Open AccessOrganization of the Proximal Promoter of the Hatching‐Enzyme Gene, the Earliest Zygotic Gene Expressed in the Sea Urchin Embryo
Author(s) -
Ghiglione Christian,
EmilyFenouil Francoise,
Lhomond Guy,
Gache Christian
Publication year - 1997
Publication title -
european journal of biochemistry
Language(s) - English
Resource type - Journals
eISSN - 1432-1033
pISSN - 0014-2956
DOI - 10.1111/j.1432-1033.1997.0502y.x
Subject(s) - biology , gene , promoter , microbiology and biotechnology , 5' flanking region , zygote , reporter gene , caat box , gene expression , genetics , restriction enzyme , embryo , regulatory sequence , maternal to zygotic transition , untranslated region , embryogenesis , messenger rna
The hatching enzyme (HE) gene is the earliest zygotic gene expressed in the sea urchin embryo. To investigate the regulation of the HE gene activity, 5· flanking DNA and the 5· untranslated leader were inserted upstream of reporter genes whose expression was monitored in vivo during development after transfer into eggs. By deletion analysis we showed that no more than 3 kb of flanking sequence are required for correct expression of transgenes. The proximal region of 0.5 kb does not precisely control spatial restriction but drives expression at a nearly maximal level. The proximal promoter was searched extensively for sites of protein‐DNA interactions by DNAse protection and gel‐shift methods.
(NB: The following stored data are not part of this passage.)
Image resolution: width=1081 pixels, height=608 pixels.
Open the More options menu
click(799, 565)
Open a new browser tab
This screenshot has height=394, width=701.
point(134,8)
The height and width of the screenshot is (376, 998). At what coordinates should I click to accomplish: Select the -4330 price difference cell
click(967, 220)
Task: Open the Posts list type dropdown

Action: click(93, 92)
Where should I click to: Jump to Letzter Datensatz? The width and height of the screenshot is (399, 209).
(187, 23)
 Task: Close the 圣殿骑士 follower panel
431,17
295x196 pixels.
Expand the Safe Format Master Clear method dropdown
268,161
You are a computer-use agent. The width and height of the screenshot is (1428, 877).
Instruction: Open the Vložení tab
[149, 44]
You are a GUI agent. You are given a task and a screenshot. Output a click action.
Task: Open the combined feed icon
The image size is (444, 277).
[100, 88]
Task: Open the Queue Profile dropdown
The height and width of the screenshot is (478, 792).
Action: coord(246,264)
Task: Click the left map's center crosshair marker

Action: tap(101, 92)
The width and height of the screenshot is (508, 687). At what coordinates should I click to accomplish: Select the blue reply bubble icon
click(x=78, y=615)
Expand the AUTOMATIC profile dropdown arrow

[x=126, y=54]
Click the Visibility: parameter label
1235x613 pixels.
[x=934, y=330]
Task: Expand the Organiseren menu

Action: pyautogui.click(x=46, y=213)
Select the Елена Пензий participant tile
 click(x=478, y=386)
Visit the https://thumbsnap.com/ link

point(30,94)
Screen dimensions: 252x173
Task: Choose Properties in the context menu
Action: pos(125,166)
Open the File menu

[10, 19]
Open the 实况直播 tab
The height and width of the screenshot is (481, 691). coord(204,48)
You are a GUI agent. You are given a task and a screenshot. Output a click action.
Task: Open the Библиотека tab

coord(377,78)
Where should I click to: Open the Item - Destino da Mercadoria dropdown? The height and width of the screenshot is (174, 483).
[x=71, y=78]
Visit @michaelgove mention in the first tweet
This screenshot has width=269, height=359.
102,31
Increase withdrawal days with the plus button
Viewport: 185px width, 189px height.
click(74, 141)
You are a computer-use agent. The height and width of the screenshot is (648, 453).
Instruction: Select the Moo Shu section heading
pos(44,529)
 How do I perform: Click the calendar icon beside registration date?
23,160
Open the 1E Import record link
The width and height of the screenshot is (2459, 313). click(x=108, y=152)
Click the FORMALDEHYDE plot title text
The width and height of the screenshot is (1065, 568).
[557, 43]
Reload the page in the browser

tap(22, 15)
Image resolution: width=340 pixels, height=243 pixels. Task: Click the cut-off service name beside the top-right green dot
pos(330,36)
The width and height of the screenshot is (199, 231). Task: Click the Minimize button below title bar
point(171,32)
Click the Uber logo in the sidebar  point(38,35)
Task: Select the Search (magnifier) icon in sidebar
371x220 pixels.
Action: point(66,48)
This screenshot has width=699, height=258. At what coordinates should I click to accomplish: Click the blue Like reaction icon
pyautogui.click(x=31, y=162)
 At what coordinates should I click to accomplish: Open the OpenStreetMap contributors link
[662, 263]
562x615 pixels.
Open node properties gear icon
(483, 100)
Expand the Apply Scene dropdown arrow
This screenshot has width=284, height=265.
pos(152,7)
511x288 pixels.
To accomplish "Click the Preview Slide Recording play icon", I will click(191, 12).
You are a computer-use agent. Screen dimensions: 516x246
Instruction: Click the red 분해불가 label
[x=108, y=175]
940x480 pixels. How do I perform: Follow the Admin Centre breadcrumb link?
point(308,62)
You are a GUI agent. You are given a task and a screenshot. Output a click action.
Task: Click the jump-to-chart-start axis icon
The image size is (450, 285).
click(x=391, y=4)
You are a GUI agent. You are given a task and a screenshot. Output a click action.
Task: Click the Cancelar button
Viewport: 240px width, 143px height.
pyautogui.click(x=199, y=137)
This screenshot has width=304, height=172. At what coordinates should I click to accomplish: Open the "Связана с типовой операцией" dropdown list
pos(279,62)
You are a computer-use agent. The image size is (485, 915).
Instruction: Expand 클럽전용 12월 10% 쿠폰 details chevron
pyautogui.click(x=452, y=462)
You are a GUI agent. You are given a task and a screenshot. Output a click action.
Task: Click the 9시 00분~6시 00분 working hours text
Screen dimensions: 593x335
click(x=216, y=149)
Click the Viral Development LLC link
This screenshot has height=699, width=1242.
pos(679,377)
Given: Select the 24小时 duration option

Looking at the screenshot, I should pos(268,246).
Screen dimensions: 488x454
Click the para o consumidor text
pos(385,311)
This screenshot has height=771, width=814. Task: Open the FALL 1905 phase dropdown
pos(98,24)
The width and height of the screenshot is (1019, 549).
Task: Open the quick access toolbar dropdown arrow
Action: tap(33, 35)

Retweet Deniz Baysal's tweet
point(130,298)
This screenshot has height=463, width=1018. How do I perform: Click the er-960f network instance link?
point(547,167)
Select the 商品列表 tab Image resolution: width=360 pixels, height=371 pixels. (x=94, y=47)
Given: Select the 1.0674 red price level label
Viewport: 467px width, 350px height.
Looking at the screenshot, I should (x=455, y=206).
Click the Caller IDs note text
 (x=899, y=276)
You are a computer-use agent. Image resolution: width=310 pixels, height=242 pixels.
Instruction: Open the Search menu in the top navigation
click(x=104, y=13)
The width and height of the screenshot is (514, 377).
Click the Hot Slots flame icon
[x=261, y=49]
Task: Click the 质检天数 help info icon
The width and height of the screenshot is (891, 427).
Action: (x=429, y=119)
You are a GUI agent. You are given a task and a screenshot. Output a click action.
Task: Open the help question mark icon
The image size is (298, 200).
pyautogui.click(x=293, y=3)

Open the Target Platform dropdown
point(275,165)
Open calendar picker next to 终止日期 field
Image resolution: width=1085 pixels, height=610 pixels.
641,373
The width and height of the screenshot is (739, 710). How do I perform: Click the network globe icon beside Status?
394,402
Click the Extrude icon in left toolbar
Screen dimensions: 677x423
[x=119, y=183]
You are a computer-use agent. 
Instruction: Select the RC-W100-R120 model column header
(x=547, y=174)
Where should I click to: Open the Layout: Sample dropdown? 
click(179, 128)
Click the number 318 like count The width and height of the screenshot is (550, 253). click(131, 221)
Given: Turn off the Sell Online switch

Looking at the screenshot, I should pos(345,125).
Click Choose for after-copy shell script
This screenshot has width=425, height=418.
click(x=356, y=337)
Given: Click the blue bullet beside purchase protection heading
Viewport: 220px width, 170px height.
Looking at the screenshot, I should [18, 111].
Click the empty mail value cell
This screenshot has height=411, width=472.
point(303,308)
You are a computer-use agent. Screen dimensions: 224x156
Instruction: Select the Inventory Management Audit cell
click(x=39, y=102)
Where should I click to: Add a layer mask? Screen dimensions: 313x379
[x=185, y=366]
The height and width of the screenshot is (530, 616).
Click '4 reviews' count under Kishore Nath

The 12 sites identified form 3 groups: core promoter; central region; and distal region. The central region bears three sites that contain a direct or inverted CCAAT box. Mutation and deletion analysis showed that, in addition to the core‐promoter elements, the two most‐distal CCAAT‐containing sites are indispensable for promoter activity. These sites bind the same set of proteins, which are abundant in the nuclei of cleavage embryos.